This post does two things. First, it walks through every course in the program and notes what each contributed (or did not) to the final capstone product. Second, it offers honest feedback on the program itself: where it shone, where it struggled, what I wish had been different, and what I would tell someone considering enrolling.

The Courses

The MSCS at Full Sail runs as a sequence of one-month accelerated courses. Each course produces a graded deliverable, usually an IEEE-formatted paper or a structured project, along with discussion posts and instructor feedback. I took them in this order:

COS540-O – Research Approaches in Computer Science  (Term C202505)

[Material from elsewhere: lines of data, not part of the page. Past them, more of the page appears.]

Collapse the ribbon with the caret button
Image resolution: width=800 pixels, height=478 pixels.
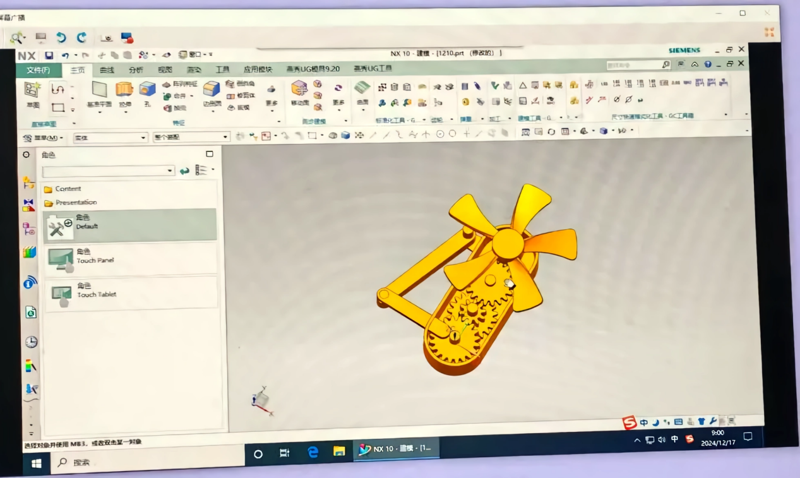(x=695, y=64)
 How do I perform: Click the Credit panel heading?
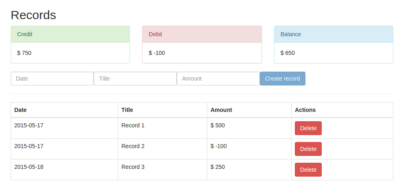(70, 34)
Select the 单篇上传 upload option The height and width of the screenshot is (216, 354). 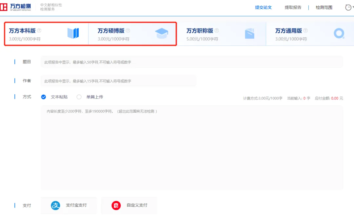pos(79,97)
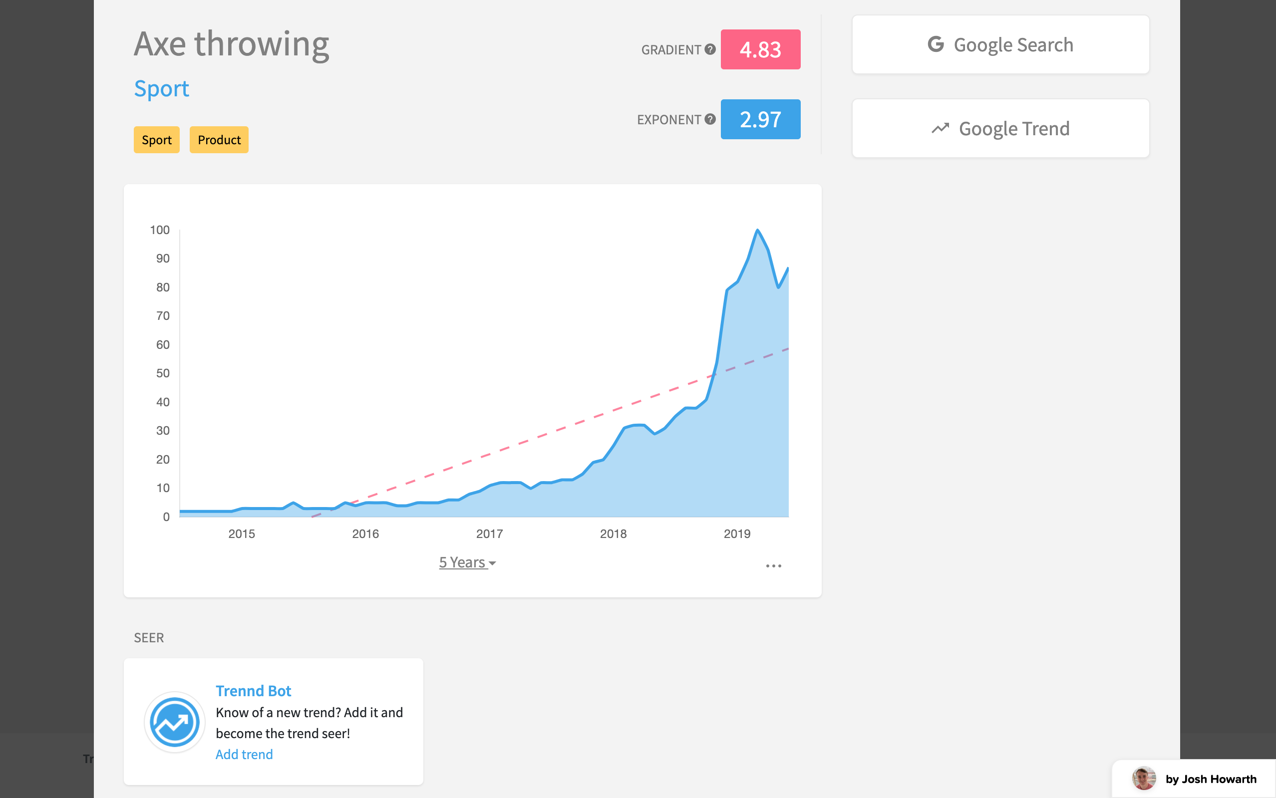Open the Google Trend button
This screenshot has width=1276, height=798.
(x=1000, y=129)
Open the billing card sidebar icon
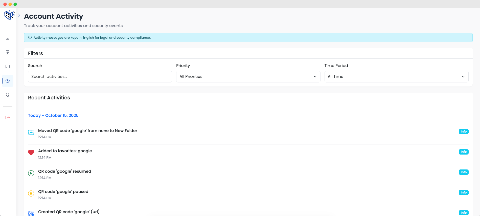The height and width of the screenshot is (216, 480). click(x=8, y=67)
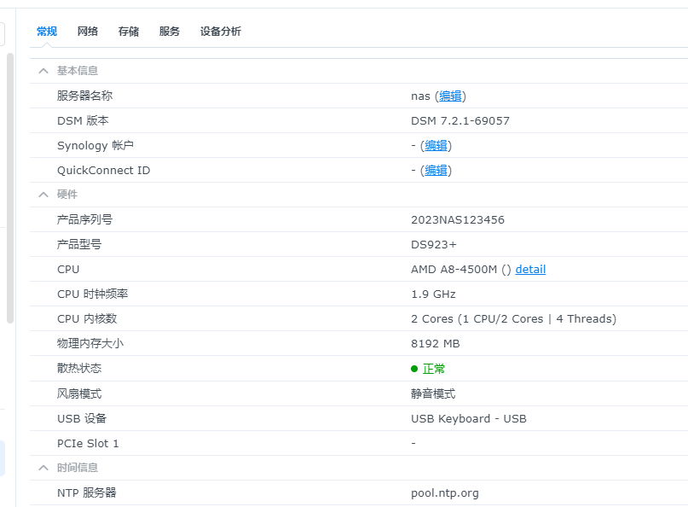Image resolution: width=688 pixels, height=507 pixels.
Task: Edit the QuickConnect ID
Action: pyautogui.click(x=436, y=170)
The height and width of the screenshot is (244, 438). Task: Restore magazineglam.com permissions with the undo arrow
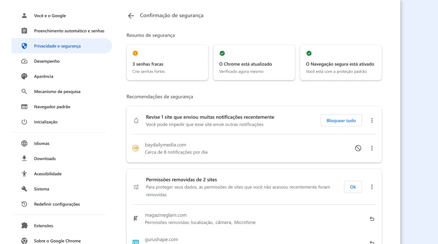tap(372, 219)
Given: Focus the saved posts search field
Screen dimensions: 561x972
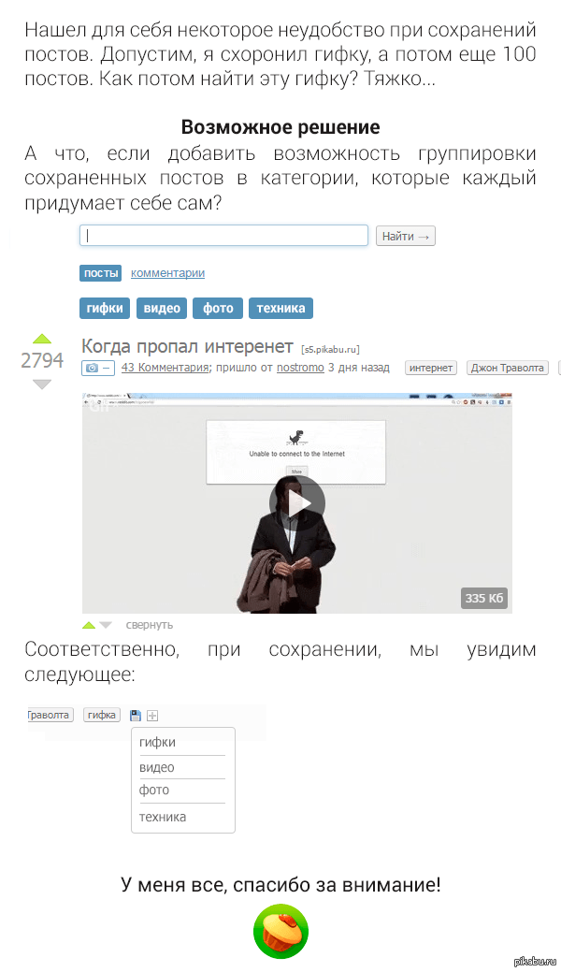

This was the first course in the program and, in retrospect, the most important one, even though I did not fully appreciate it at the time. The course teaches you how to read a research paper, write one, and use the IEEE format. Every subsequent paper I wrote in this program leaned on these foundations. The capstone thesis is an IEEE paper. The validation paper that resolved the conditional pass is an IEEE paper. The two journal submissions I am preparing are IEEE papers. Without this course, I would have spent the capstone learning the IEEE format from scratch instead of using it as a baseline.

What I would tell incoming students: do not treat this course as a warm-up. Build the literature search habits here. The reference manager workflow you set up in week two of this course is the same one you will use to manage 76+ sources for the doctoral lit review later.

COS550-O – Advanced Software Engineering  (Term C202506)

This course taught the architectural patterns I ended up using to build FastFold Suite. The platform consists of a Flask backend, a React frontend, three isolated conda environments for the three models, a SQLite database with four tables, and a verification harness that runs independently of the application code. That is a real software architecture, and it works because of the patterns covered in this course. Separation of concerns, dependency isolation, contract-first API design, and the discipline of writing tests before you trust your own code.

The capstone-relevant lesson: when you have three deep-learning frameworks that cannot share a Python environment (PyTorch, JAX/Haiku, and OmegaFold’s pinned NumPy 1.x), the answer is not to fight the dependency graph. The answer is environment isolation with subprocess invocation. That solution came directly from the architectural thinking taught here.

COS560-O – Data Science  (Term C202507)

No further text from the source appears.